May 25, 2011
On May 20 Sudan Armed Forces (SAF) invaded Abyei, a disputed region situated on the border between South and North Sudan. The Khartoum regime reportedly razed villages and used tanks and helicopters to indiscriminately shell and bomb civilian population, causing at least 20,000 to flee. Armed government-supported militiamen were reported to burn and loot on a massive scale. The attack brought the largest African nation to the brink of all-out war and may severely harm the chances for peaceful separation of the South, planned for July 9.
Abyei’s oil reserves and fertile grazing lands are claimed by both the African South, where the residents are mostly Christians and the followers of traditional beliefs, and the Arab, largely Muslim, North.
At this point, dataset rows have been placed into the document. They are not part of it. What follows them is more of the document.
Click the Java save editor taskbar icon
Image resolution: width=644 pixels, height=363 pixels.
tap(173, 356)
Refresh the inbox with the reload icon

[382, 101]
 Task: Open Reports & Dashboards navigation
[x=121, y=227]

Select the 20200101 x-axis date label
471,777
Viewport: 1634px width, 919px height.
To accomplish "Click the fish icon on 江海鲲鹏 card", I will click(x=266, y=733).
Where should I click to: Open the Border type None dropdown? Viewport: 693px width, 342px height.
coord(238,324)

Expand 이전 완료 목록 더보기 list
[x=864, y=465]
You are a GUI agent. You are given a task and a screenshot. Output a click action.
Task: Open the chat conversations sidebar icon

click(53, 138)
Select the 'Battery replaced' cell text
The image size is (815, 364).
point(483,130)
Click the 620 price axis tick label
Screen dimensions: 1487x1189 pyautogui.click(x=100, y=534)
The region belonged to the South until 1905 when the British transferred the administration of Abyei from Bahr el-Ghazal province (South) to Kordofan (North). The majority of Abyei’s population is African despite the Government’s large scale settling of Messariya Arabs.
The 2005 America-brokered Comprehensive Peace Agreement (CPA), which halted the decades-long North/South war and provided for January referendum on South’s independence, also included the Abyei protocol, which promised the citizens of Abyei an opportunity to choose between staying in the North and returning to the South. After preventing the referendum various Sudanese government officials, including President Hassan al Bashir, asserted northern ownership of the area.
The timing of the attack – a day after President Barack Obama exalted the Arab revolutions and promised “concrete actions” to support human rights, democracy and the right for self-determination in the Arab world – suggests that al Bashir is testing whether America’s commitment to supporting opposition to Arab oppression would also extend to Sudan.
Experts believe that the US “incentive-oriented” policy toward Sudan created a situation where the regime “felt certain that it would face no international consequences for its attack.”
The White House condemned the assault, but will it truly support the Arab world’s African victims?